■ Given task:
Reproduce the material between the line containing "Click the Smart Fit label" and the line containing "coord(115,131)", inclusive, replacing "label" with "text" and leaving everything else unchanged. Omit the pictures from your answer.

■ Given data:
────────
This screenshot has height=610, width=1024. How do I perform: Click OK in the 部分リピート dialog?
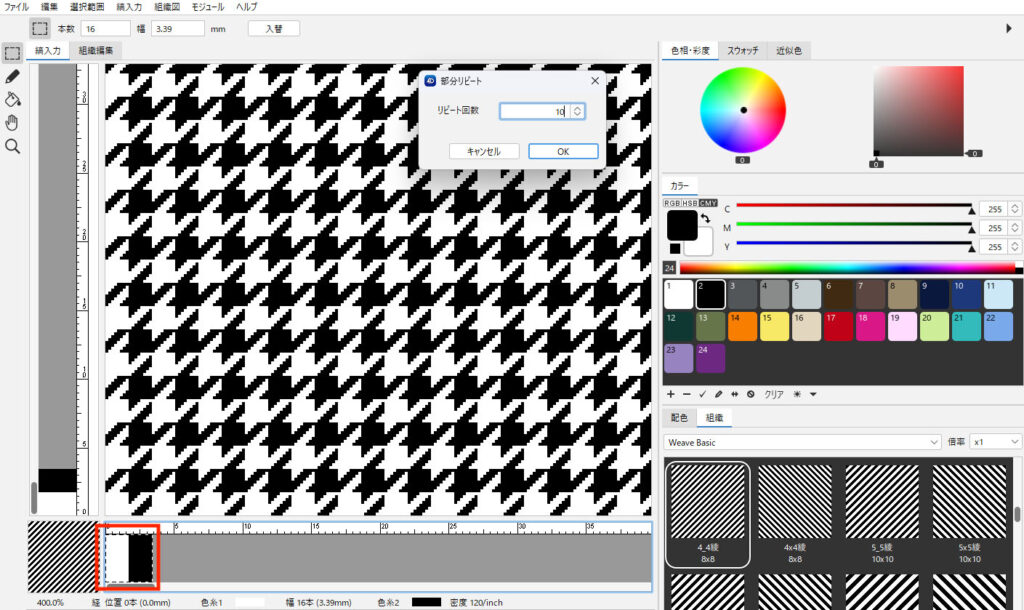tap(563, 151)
────────
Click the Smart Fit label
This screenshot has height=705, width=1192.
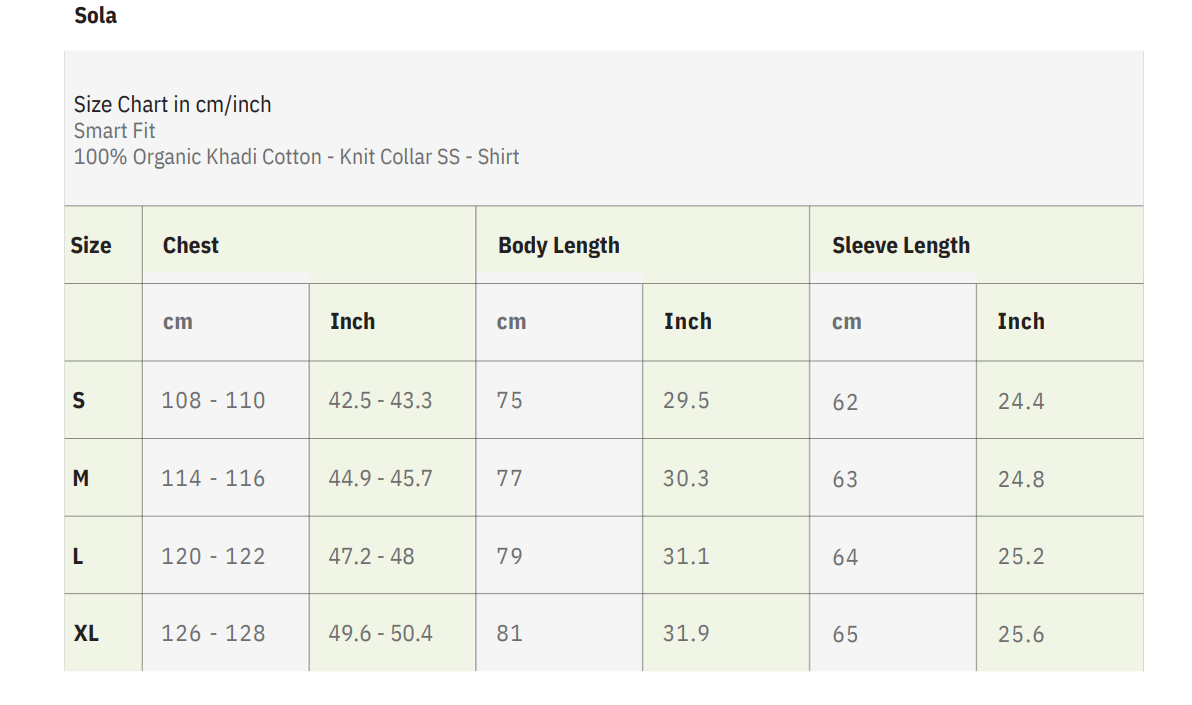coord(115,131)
────────
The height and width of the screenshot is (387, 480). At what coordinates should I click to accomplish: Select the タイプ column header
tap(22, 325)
────────
■ Exercise output:
Click the Smart Fit text
This screenshot has height=705, width=1192.
coord(115,131)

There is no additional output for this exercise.